# Problem:
For the lines from the one with "Task: Open the Highlight Color dropdown" to the end of the listing below, both ends included, give an exact copy and nothing more. Do not copy pictures.
------------------------------------------------
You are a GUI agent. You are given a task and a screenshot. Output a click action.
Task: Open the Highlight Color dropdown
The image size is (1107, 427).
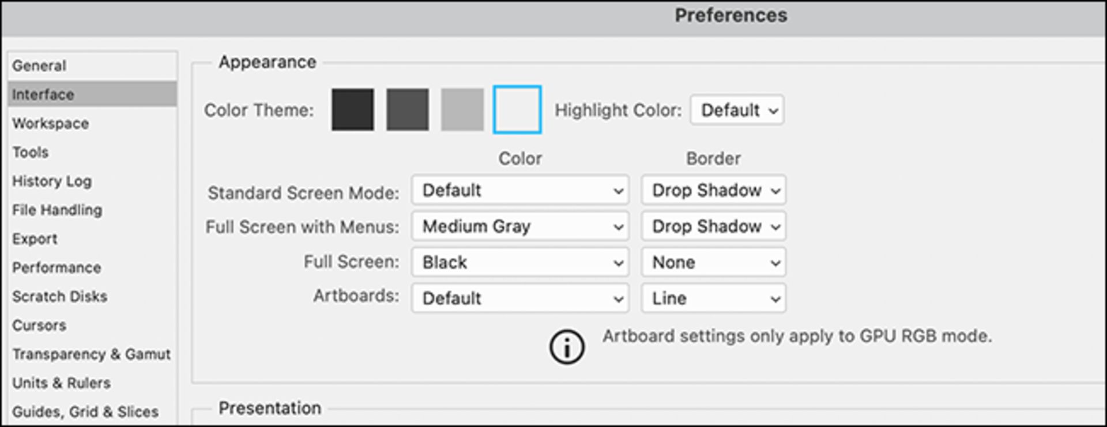(737, 110)
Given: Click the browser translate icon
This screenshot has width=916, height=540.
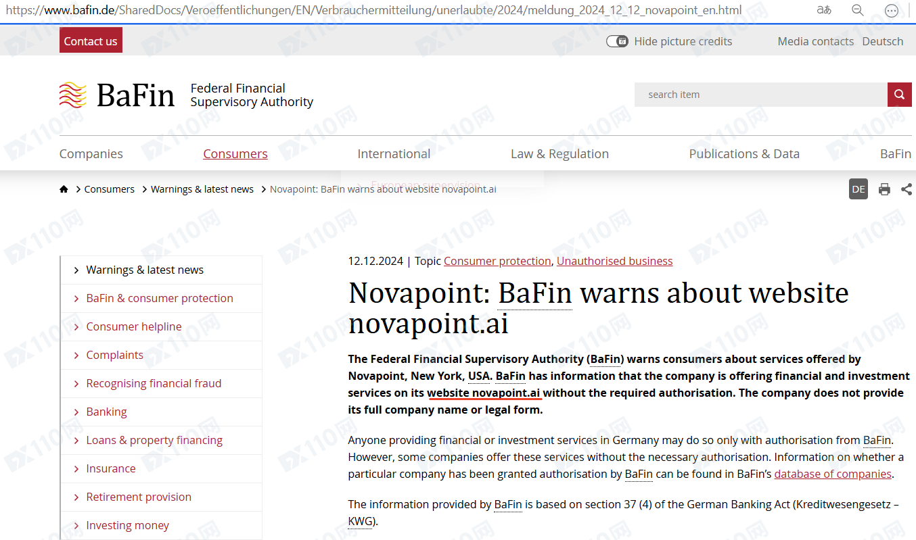Looking at the screenshot, I should point(824,10).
------------------------------------------------
# Result of the task:
Task: Open the Highlight Color dropdown
The image size is (1107, 427).
(737, 110)
Given: Click the browser translate icon
This screenshot has width=916, height=540.
Looking at the screenshot, I should point(824,10).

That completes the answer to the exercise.